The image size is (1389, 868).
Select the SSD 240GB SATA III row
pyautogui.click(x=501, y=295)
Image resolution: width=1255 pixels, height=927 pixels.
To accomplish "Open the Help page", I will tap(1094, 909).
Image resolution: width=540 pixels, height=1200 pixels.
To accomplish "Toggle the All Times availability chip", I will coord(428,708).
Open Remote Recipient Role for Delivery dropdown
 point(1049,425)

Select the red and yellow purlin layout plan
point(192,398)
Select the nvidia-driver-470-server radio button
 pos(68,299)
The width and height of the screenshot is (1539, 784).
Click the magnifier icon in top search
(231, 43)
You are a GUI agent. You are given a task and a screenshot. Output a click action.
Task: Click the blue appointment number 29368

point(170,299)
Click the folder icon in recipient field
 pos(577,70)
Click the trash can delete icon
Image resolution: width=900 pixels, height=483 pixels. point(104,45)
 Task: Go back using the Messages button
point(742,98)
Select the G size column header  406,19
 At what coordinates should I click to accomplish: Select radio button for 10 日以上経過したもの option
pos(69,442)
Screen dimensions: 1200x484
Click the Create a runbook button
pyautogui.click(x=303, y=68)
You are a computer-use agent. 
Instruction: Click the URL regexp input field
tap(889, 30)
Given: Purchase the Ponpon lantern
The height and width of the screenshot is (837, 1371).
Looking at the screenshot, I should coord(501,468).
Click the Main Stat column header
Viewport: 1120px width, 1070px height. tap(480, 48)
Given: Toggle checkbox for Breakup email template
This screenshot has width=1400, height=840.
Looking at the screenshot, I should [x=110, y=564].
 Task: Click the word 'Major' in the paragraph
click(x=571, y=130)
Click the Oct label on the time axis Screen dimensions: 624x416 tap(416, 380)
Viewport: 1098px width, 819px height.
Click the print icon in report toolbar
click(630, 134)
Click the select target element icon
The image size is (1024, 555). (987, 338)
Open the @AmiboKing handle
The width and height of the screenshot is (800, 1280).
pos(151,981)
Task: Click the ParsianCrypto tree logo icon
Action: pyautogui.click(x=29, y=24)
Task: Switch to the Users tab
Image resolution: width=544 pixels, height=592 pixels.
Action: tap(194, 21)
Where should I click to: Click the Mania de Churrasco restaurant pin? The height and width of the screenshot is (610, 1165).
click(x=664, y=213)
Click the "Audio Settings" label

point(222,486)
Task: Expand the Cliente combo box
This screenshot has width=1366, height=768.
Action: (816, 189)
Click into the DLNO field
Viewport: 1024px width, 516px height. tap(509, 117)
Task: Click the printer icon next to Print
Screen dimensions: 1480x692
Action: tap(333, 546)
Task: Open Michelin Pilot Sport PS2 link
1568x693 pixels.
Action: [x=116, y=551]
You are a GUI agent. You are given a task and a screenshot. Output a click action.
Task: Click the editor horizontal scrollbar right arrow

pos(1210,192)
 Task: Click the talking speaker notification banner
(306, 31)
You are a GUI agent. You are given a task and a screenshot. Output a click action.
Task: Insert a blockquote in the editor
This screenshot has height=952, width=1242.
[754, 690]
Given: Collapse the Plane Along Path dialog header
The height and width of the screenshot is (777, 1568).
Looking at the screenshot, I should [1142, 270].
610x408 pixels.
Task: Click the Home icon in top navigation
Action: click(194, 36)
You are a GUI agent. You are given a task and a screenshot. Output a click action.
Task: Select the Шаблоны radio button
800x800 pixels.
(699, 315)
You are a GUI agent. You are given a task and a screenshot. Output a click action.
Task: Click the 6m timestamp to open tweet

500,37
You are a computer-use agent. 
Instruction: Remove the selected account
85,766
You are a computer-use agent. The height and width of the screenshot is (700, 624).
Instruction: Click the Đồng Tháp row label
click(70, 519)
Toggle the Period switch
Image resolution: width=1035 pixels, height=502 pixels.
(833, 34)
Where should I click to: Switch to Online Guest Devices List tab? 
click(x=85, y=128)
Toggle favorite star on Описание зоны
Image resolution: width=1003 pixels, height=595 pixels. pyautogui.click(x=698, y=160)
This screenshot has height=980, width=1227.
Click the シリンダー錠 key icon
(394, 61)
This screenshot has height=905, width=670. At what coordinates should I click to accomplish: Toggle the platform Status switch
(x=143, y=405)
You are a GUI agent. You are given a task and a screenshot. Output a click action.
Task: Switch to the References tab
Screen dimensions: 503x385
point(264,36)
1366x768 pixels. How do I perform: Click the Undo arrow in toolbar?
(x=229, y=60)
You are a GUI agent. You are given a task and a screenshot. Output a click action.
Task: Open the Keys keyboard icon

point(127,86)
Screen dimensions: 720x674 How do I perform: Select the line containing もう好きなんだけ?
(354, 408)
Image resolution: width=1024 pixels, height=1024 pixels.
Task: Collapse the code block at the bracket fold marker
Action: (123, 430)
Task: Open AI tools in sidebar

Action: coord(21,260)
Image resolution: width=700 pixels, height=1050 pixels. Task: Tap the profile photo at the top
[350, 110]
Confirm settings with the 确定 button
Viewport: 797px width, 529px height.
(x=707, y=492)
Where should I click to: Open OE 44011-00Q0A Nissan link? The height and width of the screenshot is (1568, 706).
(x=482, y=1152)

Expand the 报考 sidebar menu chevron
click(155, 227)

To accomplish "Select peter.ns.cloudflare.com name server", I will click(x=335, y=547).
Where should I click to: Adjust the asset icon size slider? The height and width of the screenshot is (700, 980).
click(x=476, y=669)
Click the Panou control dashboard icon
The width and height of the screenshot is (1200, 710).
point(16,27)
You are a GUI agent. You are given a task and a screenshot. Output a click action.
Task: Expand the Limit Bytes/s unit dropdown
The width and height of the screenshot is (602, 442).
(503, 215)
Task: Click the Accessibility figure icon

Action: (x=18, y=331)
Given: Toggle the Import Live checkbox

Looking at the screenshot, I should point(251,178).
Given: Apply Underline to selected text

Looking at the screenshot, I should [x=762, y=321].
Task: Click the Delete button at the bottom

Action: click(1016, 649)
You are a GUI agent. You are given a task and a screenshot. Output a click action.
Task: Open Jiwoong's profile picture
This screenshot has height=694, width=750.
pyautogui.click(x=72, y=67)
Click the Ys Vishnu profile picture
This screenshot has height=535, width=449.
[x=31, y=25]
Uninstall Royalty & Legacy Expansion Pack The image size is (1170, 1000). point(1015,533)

_____

Would you retype exactly the lines above, from the line with "Select the SSD 240GB SATA III row" to the line with "Image resolution: width=540", with both end lines kept and nothing more?

Select the SSD 240GB SATA III row
pyautogui.click(x=501, y=295)
Image resolution: width=1255 pixels, height=927 pixels.
To accomplish "Open the Help page", I will tap(1094, 909).
Image resolution: width=540 pixels, height=1200 pixels.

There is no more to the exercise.